All videos below courtesy of the Tate.
Spartacus Chetwynd – who changed her name from Lali in 2006 – is the artist who famously turned up to the opening of her exhibition wearing a fake black beard to accompany her dress. The 39-year-old is a performance artist and creates sculptural installations using handmade costumes and sets. Her performances are in a carnival style which blur the boundary between performer and spectator, often inviting members of the audience to take part, and mix a distinctive DIY feel with a large element of fun.
For the Turner Prize exhibition Ms Chetwynd has restaged key moments from her nominated exhibition Odd Man Out 2011 which addressed ideas of democracy and the consequences of decision making through two folksy plays acted by puppets.
Nominated for his solo exhibition at Gagosian Gallery, London, Paul Noble brought together painstakingly detailed pencil drawings of his fictional metropolis Nobson Newtown, which he has been working on for the last 20 years. The work reveals a dark, satirical narrative, running throughout very precise, technical drawings, as well as black and white sculptures of what can only be described as copulating turds.
“My drawings begin with their title…What was writing on a page becomes a building or place,” he says of his work.
Mr Noble is the only artist who is showing new work for his Turner Prize exhibition: five new pencil drawings, in additon to another five from a previous exhibition and three sculptures.

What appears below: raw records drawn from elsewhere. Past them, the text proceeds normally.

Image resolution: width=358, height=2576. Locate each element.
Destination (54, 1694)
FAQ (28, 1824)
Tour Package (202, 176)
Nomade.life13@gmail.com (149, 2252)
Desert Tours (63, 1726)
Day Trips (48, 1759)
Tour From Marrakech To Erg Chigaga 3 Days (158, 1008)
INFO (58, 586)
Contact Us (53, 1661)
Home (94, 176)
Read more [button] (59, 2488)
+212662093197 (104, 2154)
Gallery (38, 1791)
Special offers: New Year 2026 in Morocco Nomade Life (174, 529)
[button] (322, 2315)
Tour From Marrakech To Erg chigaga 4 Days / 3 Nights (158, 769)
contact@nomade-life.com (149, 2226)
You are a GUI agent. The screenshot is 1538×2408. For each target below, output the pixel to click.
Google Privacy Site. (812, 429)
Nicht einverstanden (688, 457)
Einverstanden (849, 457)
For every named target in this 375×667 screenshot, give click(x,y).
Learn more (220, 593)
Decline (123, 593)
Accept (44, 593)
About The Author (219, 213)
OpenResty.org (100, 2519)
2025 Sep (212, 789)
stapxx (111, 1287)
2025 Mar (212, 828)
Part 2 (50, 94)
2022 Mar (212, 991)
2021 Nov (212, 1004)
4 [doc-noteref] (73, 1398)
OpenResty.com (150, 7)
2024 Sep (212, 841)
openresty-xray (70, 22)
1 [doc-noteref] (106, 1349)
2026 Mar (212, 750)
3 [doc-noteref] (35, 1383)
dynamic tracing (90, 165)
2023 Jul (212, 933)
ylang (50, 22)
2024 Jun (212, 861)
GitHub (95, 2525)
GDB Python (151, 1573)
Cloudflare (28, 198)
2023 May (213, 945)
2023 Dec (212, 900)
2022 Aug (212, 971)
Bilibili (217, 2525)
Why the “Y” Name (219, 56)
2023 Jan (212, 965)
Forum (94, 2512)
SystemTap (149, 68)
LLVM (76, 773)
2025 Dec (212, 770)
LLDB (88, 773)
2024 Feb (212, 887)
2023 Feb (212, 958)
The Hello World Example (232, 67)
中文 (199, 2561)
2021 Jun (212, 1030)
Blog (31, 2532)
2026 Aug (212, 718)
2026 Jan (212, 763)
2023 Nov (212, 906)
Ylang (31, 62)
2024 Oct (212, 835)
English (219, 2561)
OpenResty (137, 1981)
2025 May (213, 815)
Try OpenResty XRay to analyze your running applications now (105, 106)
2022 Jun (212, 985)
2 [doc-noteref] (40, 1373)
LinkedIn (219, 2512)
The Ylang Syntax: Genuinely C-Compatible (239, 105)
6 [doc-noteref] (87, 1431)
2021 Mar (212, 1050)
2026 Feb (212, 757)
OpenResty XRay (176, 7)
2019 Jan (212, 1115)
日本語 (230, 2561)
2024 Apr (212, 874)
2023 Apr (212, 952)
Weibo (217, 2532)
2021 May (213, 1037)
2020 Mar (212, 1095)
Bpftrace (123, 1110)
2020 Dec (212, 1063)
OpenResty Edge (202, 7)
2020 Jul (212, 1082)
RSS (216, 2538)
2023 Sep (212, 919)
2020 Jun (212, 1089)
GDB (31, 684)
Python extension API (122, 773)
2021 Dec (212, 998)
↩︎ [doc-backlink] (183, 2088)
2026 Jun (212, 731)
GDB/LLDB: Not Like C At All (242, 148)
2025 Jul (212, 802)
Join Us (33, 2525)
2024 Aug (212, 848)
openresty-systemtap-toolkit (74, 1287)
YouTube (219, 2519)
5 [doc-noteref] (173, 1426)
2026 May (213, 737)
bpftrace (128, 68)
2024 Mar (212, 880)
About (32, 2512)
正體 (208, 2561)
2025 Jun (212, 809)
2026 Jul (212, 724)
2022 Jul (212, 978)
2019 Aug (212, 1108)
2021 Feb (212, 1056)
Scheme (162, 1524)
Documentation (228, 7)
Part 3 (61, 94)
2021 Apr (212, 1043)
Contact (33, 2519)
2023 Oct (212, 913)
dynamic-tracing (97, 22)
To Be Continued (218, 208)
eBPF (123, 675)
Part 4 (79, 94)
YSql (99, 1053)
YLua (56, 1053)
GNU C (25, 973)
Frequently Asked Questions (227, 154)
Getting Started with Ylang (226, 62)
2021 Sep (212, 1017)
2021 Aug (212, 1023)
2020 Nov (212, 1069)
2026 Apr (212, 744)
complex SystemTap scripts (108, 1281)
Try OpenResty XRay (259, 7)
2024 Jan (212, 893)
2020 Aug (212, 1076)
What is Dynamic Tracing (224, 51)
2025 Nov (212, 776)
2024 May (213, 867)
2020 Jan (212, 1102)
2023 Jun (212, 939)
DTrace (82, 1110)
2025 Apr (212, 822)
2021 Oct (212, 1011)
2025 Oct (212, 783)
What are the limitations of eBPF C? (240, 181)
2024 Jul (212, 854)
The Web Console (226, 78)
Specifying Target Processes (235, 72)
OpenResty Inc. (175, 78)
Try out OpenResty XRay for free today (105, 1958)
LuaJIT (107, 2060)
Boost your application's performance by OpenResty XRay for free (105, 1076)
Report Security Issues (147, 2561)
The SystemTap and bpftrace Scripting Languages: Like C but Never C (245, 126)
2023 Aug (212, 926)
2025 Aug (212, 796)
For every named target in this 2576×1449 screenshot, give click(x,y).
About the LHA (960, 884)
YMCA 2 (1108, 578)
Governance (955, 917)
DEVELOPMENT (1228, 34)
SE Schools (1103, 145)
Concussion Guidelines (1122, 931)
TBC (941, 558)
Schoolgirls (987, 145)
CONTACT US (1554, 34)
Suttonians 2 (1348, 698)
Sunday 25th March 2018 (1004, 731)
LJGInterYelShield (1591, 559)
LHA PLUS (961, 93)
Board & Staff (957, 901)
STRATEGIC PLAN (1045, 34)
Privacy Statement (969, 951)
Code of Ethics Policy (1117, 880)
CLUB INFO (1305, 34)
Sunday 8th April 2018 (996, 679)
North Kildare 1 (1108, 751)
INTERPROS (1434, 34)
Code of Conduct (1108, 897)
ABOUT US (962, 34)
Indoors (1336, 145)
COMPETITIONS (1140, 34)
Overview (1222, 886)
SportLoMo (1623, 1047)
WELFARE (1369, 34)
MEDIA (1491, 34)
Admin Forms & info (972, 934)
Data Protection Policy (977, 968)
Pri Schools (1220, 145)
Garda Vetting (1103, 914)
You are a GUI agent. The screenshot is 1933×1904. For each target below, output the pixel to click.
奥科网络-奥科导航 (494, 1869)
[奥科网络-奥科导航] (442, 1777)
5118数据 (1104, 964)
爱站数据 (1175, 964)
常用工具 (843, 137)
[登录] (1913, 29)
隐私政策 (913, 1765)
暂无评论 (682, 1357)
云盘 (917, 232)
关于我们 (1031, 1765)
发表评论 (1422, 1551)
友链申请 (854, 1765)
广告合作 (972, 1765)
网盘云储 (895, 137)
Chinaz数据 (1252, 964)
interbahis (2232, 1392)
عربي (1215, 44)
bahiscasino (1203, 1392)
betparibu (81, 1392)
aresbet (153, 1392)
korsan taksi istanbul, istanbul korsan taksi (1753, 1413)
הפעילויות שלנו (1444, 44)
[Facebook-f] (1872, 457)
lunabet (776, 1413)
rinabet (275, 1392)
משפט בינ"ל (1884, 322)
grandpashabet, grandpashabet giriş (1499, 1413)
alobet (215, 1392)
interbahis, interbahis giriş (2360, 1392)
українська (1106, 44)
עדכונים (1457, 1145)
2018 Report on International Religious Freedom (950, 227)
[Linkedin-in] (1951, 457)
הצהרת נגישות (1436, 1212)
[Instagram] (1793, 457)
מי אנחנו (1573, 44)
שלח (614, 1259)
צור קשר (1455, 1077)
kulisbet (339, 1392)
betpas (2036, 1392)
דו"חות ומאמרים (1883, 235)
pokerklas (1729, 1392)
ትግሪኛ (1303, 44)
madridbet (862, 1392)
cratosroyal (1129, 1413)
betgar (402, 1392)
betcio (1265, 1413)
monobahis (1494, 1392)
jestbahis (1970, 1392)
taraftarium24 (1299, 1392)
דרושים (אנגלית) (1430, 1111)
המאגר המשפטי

Nominated for her exhibition at the BALTIC Centre in Gateshead, Elizabeth Price reanimates archives of imagery, texts and music in an attempt to explore our relationship to objects and consumer culture. Her films, or digital montages, guide the viewer through immersive virtual spaces, derived from the cultural symbols and artefacts from the material world.
The artist describes her films as moving “from something that looks like a PowerPoint lecture, to something that looks like an infomercial to something that feels like a cinematic melodrama”.
For the Turner Prize exhibition, Ms Price has presented her video installation The Woolworths Choir of 1979, which merges fact – a fire at a Woolworths store in which 10 people died – with fiction. In three parts, it brings together photographs of church architecture, internet clips of pop performances and news footage of the notorious 1979 Woolworths fire in a Woolworths.
The video submitted to the Turner Prize by Luke Fowler is perhaps the most challenging work for the audience, lasting a whole 93 minutes long. Previously exhibited at Inverleith House in Edinburgh, his film explores the life and the ideas of Scottish psychiatrist, RD Laing (1927–89) and questions the psychiatrist’s own state of mind.
He hopes that interweaving new material with old footage will help reveal how the relationship between individuals and society changes in time.
“The starting points can be different catalysts. Either events in my life or something I’ve read, or a piece of music I’m listening to,” the artist says of his films. “But generally they stem from a sort of concern of trying to understand a question.”